You really have to start there, and then you have to get to know who is the primary water distributor wherever you are. It is not necessarily going to be the local water department. Here in Phoenix, we have the Salt River Project and the Central Arizona Project. They are wholesalers, in effect. You have to get to know those.
Really for me, once I had that background, the best education I had was to get out there. This is one of those beats. Talk to the people who are moving the water around—the irrigation districts and the water attorneys. It is working a beat the old fashioned way by getting to know people. One of the things I have found over the years is people who work in this big western water community love to talk and will be very patient with you as long as you have taken the time to educate yourself.

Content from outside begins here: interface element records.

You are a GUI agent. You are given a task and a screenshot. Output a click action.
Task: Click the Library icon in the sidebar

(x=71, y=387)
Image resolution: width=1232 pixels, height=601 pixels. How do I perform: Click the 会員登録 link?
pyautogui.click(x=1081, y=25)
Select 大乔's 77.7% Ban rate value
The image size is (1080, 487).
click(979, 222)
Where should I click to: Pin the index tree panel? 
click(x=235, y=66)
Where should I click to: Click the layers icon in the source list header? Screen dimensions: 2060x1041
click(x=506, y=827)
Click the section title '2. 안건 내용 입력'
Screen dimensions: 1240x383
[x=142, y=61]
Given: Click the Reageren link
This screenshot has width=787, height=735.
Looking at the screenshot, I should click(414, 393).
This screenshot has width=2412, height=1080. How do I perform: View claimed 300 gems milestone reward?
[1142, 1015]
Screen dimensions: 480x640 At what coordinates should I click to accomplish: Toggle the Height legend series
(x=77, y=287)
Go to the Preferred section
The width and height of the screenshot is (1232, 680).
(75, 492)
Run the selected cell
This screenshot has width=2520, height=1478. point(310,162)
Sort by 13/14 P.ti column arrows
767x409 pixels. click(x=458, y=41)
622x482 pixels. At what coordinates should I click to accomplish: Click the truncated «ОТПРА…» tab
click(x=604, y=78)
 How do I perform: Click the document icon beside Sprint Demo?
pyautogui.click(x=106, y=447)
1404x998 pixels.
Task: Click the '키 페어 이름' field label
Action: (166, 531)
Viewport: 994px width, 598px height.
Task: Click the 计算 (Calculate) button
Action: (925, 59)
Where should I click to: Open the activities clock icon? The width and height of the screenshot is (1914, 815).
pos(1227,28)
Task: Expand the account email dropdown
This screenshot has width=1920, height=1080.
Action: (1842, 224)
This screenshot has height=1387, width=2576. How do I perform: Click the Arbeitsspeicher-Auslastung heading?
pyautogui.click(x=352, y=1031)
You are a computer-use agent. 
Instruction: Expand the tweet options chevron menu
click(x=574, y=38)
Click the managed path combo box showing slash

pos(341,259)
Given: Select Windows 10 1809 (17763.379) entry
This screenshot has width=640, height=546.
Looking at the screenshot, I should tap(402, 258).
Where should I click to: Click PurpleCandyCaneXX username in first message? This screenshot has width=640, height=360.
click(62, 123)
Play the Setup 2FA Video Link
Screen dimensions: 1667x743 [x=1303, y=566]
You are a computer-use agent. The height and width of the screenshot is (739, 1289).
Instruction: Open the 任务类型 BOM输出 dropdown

Studies show the amount of water collected and moving downstream in the Colorado River—a major water lifeline for Colorado, Utah, Arizona, Nevada, New Mexico and California—is shrinking. Why is that such a big deal to the public?
Since about 1999, the runoff on the Colorado has been below the long-term average more often than it has been either at or above average. So far, that could be an indication of a short-term drought or a longer-term cycle where things may recover. The one fact you can’t deny is that the river was divided up among states at a time [back in 1922] when the Colorado River was running at unusually high levels. We proportioned the water thinking we had a lot more than we have had since then. Even if the Colorado River runs at or below normal, at some point you are going to start running short. There isn’t as much water as we thought.